* Page text
+++

Thread: mingw32 floating point diff

mingw32 floating point diff

From

Peter Eisentraut

Date:

20 August 2019, 12:59:52

Running the regression tests on mingw32, I get the following diff in
circle.out:

@@ -111,8 +111,8 @@
   WHERE (c1.f1 < c2.f1) AND ((c1.f1 <-> c2.f1) > 0)
   ORDER BY distance, area(c1.f1), area(c2.f1);
  five |      one       |      two       |     distance
-------+----------------+----------------+------------------
-      | <(3,5),0>      | <(1,2),3>      | 0.60555127546399
+------+----------------+----------------+-------------------
+      | <(3,5),0>      | <(1,2),3>      | 0.605551275463989
       | <(3,5),0>      | <(5,1),3>      | 1.47213595499958
       | <(100,200),10> | <(100,1),115>  |               74
       | <(100,200),10> | <(1,2),100>    | 111.370729772479

I only get this on master/PG12, but not on PG11, so I suspect that the
new floating-point output routines could be the root of the issue.

This happens only with the 32-bit build (mingw32), but not with a 64-bit
build (mingw64).

Any suggestions on how to analyze this further?

-- 
Peter Eisentraut              http://www.2ndQuadrant.com/
PostgreSQL Development, 24x7 Support, Remote DBA, Training & Services

mingw32 floating point diff

From

Peter Eisentraut

Date:

22 August 2019, 12:49:33

On 2019-08-20 14:59, Peter Eisentraut wrote:
> Running the regression tests on mingw32, I get the following diff in
> circle.out:
> 
> @@ -111,8 +111,8 @@
>    WHERE (c1.f1 < c2.f1) AND ((c1.f1 <-> c2.f1) > 0)
>    ORDER BY distance, area(c1.f1), area(c2.f1);
>   five |      one       |      two       |     distance
> -------+----------------+----------------+------------------
> -      | <(3,5),0>      | <(1,2),3>      | 0.60555127546399
> +------+----------------+----------------+-------------------
> +      | <(3,5),0>      | <(1,2),3>      | 0.605551275463989
>        | <(3,5),0>      | <(5,1),3>      | 1.47213595499958
>        | <(100,200),10> | <(100,1),115>  |               74
>        | <(100,200),10> | <(1,2),100>    | 111.370729772479
> 
> I only get this on master/PG12, but not on PG11, so I suspect that the
> new floating-point output routines could be the root of the issue.
> 
> This happens only with the 32-bit build (mingw32), but not with a 64-bit
> build (mingw64).

OK, the problem isn't the new output routines.  The result of the
computations is actually different.  The test itself is new in PG12.

The difference in output is due to the mingw32 target using -mfpmath=387
by default.  If you build with -mfpmath=sse -msee, the tests pass again.

Do we care to do anything about this?  Pick slightly different test data
perhaps?

+++

* Challenge 1
Answer from the mingw32 floating point thread:
(a) In which test output file does the diff appear?
(b) Which build shows the problem, and which one does not?
(c) Which option does the mingw32 target use by default that accounts for the difference?
* Challenge 2
Copy the mingw32 floating point thread word for word from "OK, the problem" to "tests pass again.".
The data after the mingw32 floating point thread is separate material.

* Extracted entries
+++

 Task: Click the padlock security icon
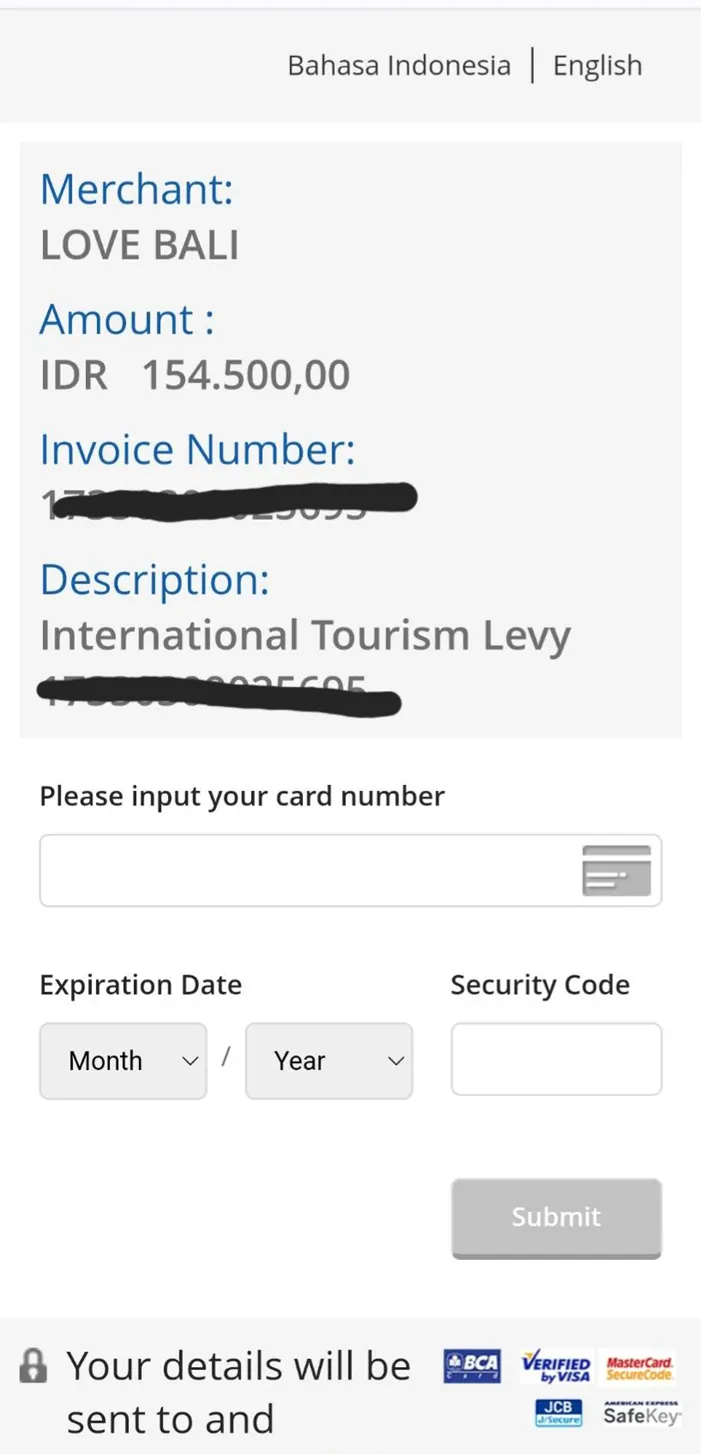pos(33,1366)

+++

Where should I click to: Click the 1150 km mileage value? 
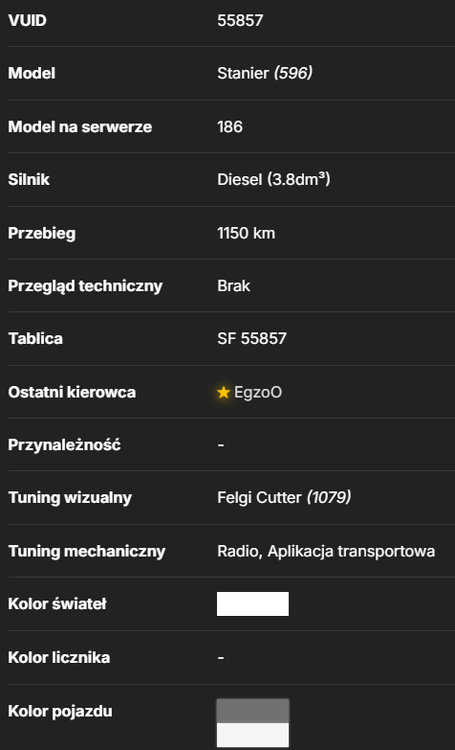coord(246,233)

+++

* Exercise answer 1
(a) circle.out
(b) The 32-bit build (mingw32) shows it; the 64-bit build (mingw64) does not.
(c) -mfpmath=387

* Exercise answer 2
OK, the problem isn't the new output routines.  The result of the
computations is actually different.  The test itself is new in PG12.

The difference in output is due to the mingw32 target using -mfpmath=387
by default.  If you build with -mfpmath=sse -msee, the tests pass again.